Thoughts on Crescendo
Localization will be incredibly important in Crescendo. We plan on having, at a minimum, auto alignment to a single position for shooting. Given the target’s size, shooting from variable positions or while moving isn’t out of the question. While the climb (and our current lack of practice space) make it unlikely, we might be able to automate the operator away.
For our AprilTag detection hardware, we bought two OV9281 cameras last year, and are currently waiting for an Orange Pi 5 to ship.
Thus far, all departments on the SciBorgs have been collaborating to develop a unified robot design. I cannot stress how important this is, since, in previous years, we’ve had much less inter-department collaboration in the design process and the robot was segmented into mechanism groups far too early.
Some important design considerations that we will make sure to enforce:
- Every position controlled rotating mechanism must have a 1:1 geared REV throughbore encoder
- The robot must have a reasonable starting configuration and practical movements
- No single mechanism will have more than 1 DoF, it’s unnecessary this year
- There must be room (we had ~5cm last year) for electronics in the belly pan
- The shooter and intake must have adequate sensors
Now, speaking of sensors in the shooter, our design will necessitate keeping track of the position of songs within our conveyor system in order to move.
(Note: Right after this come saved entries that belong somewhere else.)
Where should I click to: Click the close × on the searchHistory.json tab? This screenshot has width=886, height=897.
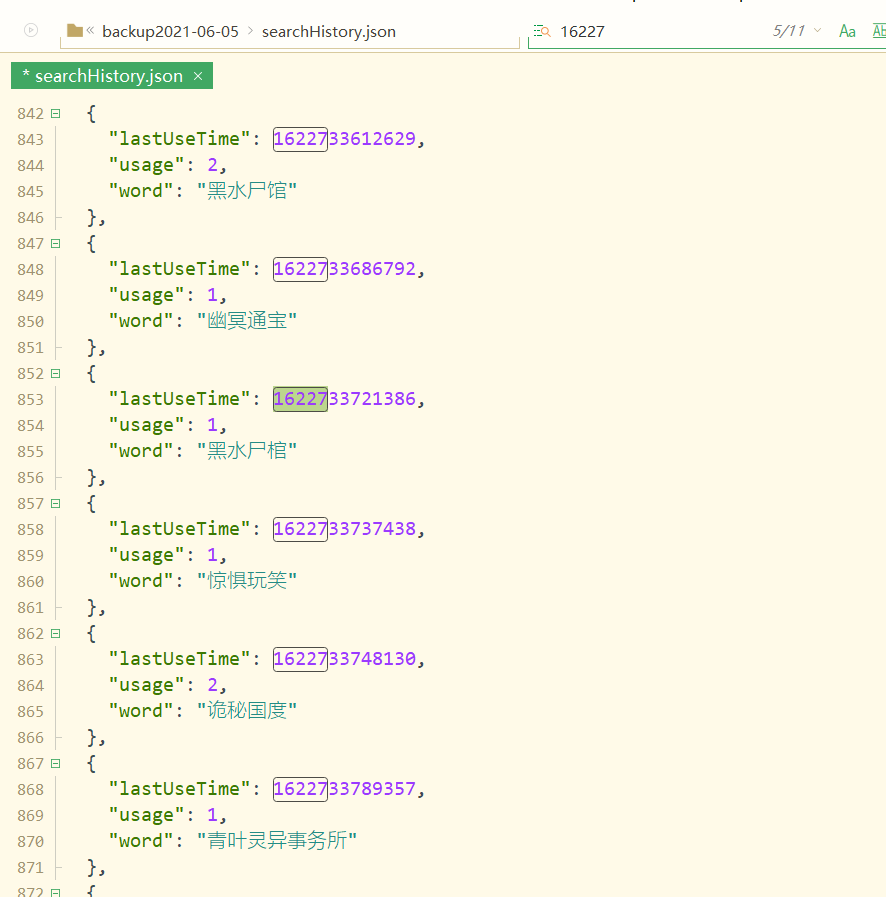point(197,75)
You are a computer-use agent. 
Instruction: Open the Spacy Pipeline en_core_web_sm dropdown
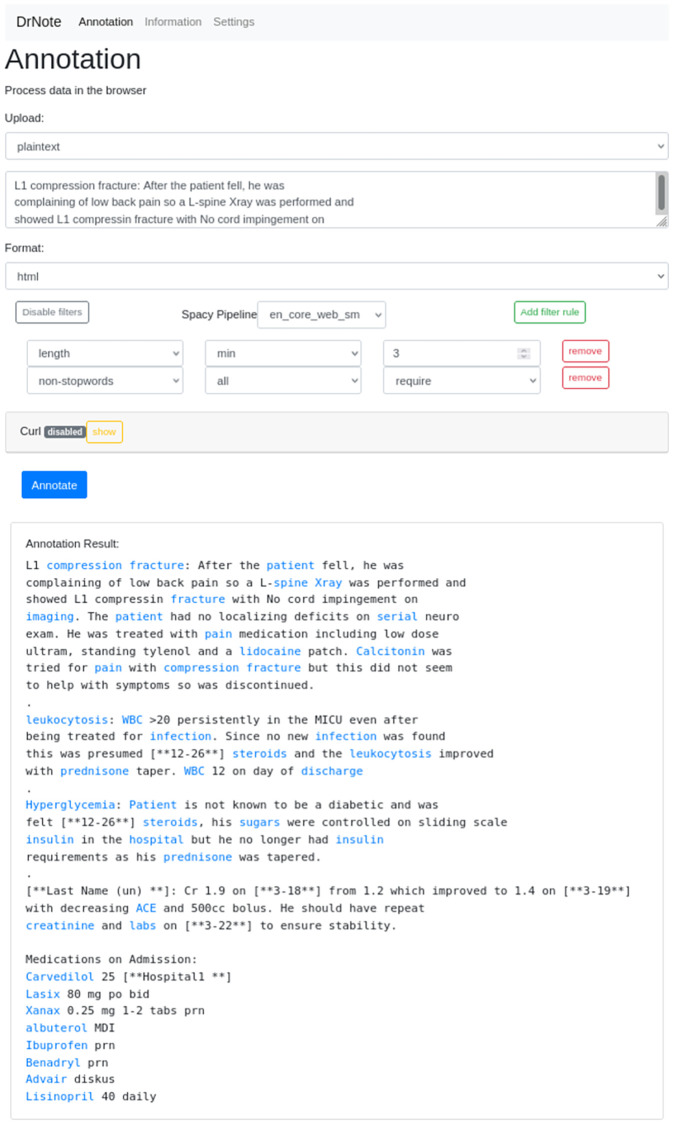click(x=321, y=314)
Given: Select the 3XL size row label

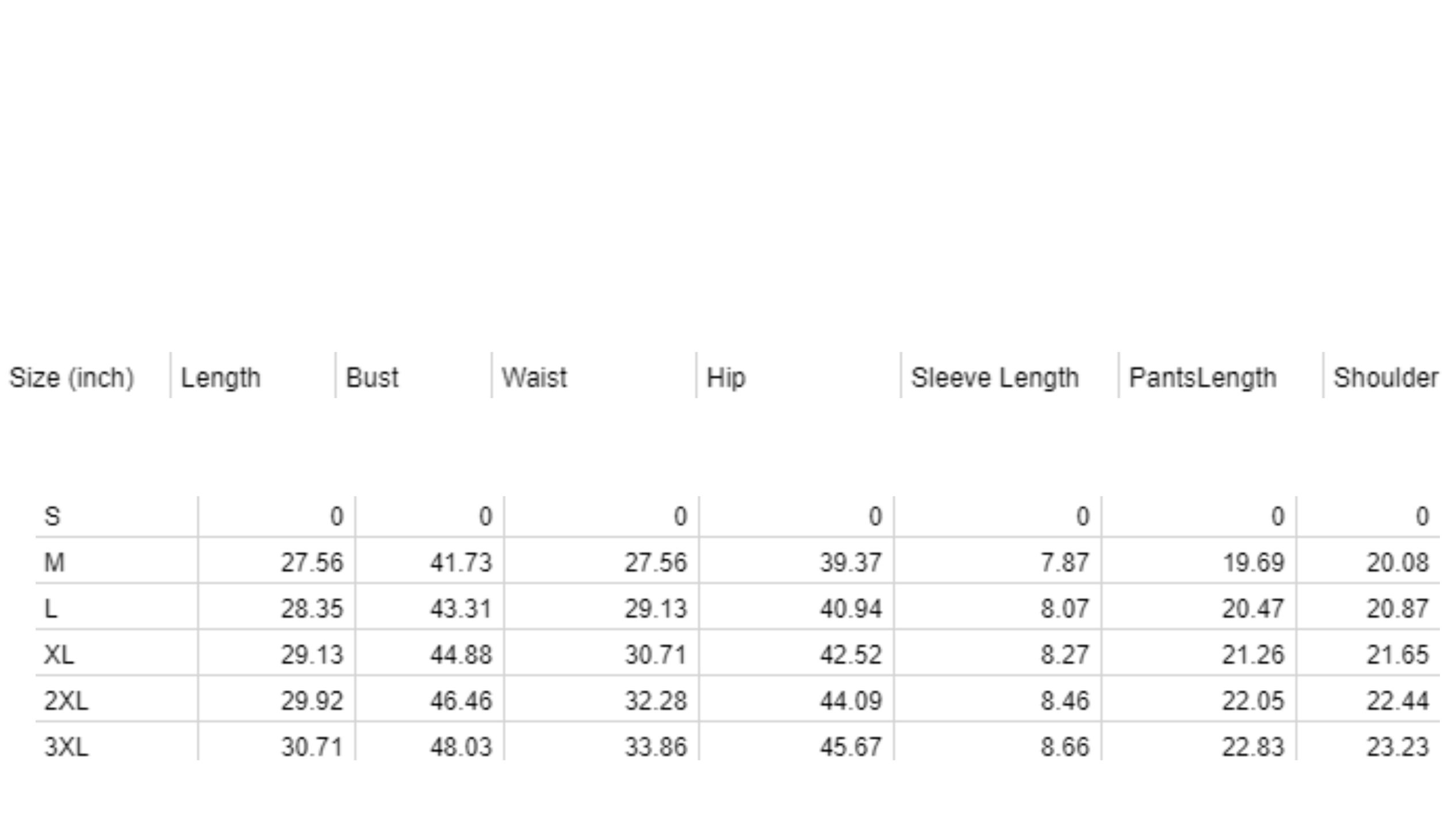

To do this, we’re most likely going to use several beam break or range sensors, such as the LaserCAN.
This week
We plan on finishing most of the initial code for our robot this week (running into next week), meaning subsystems, hardware, and simulations. Additionally, we will work towards verifying the movements of our design by abusing Mechanism2d
and AdvantageScope.
Expect updates, especially on some projects with an AMU of 1, soon!